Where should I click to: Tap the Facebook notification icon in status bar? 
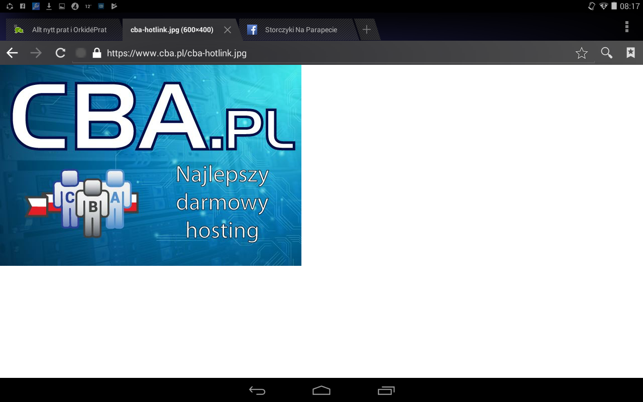[23, 7]
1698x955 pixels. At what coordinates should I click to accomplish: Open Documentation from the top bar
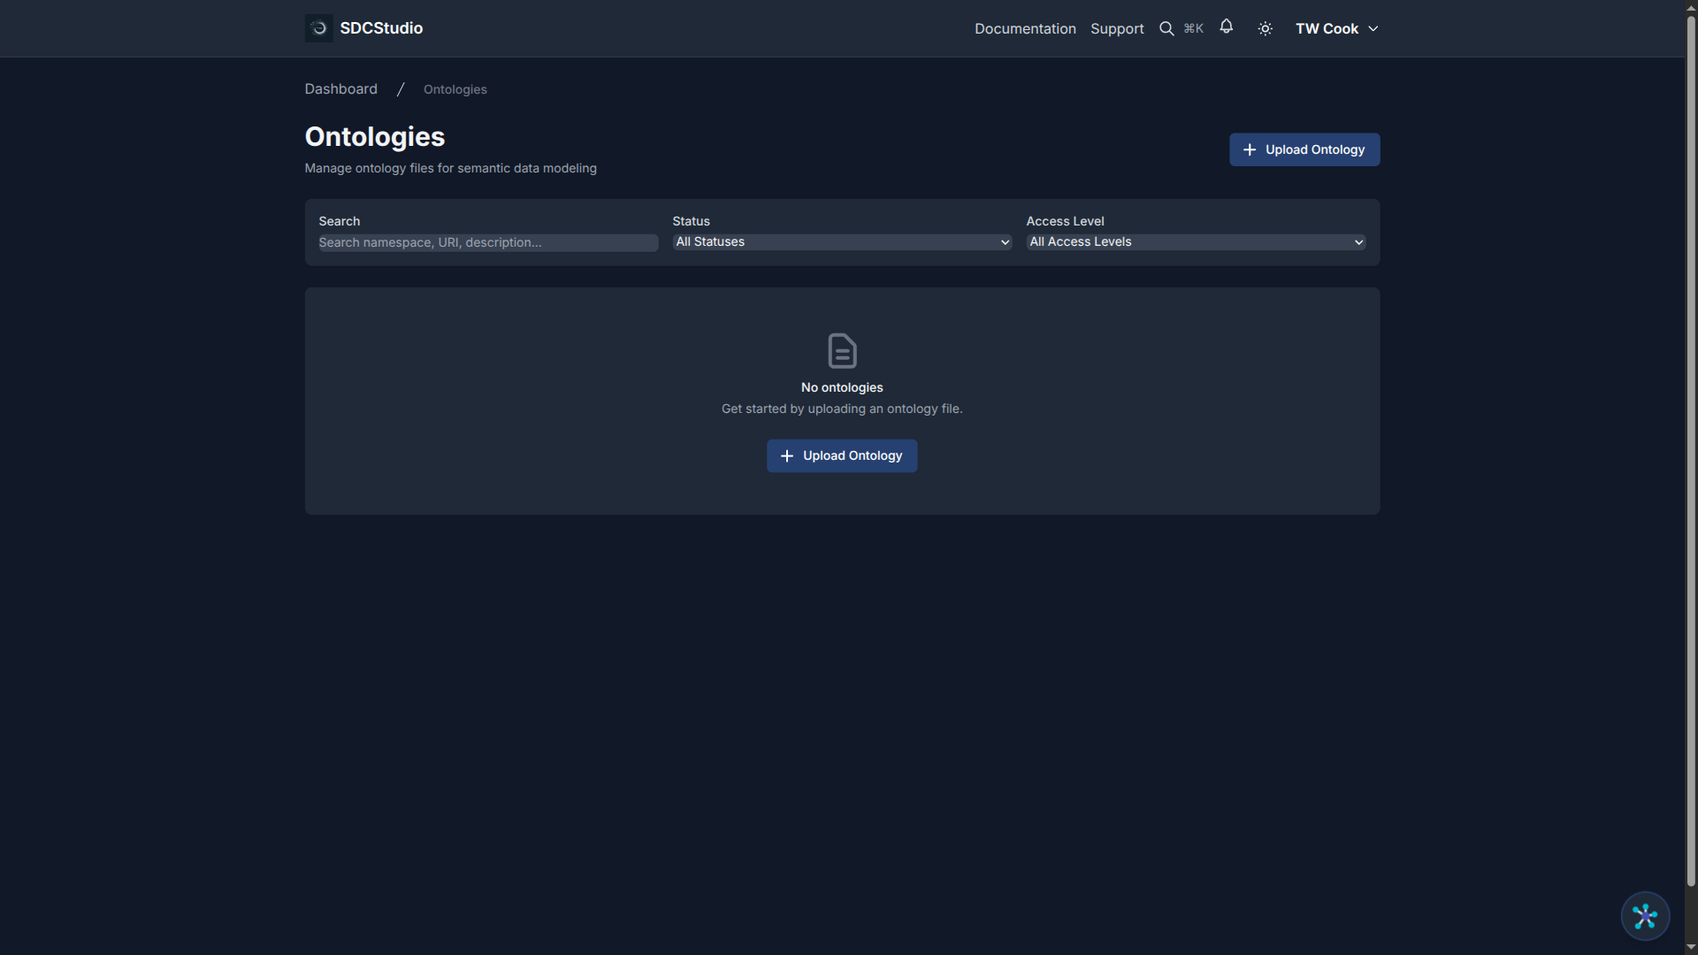coord(1025,28)
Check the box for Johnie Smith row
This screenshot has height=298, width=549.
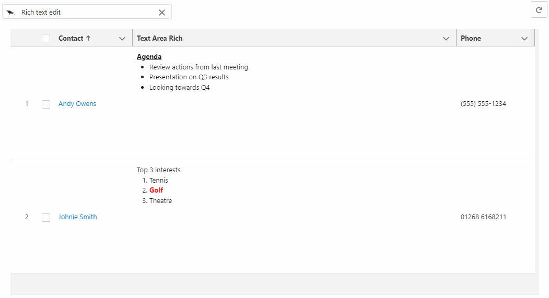point(46,218)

-=-=-

To be done: Rewrite the three items above with every "click" changed to "press" and nothing else altered. Omit the pictures.

Task output:
Where should I press to: Tap the Facebook notification icon in status bar? 
[23, 7]
1698x955 pixels. At what coordinates should I press to accomplish: Open Documentation from the top bar
coord(1025,28)
Check the box for Johnie Smith row
This screenshot has height=298, width=549.
point(46,218)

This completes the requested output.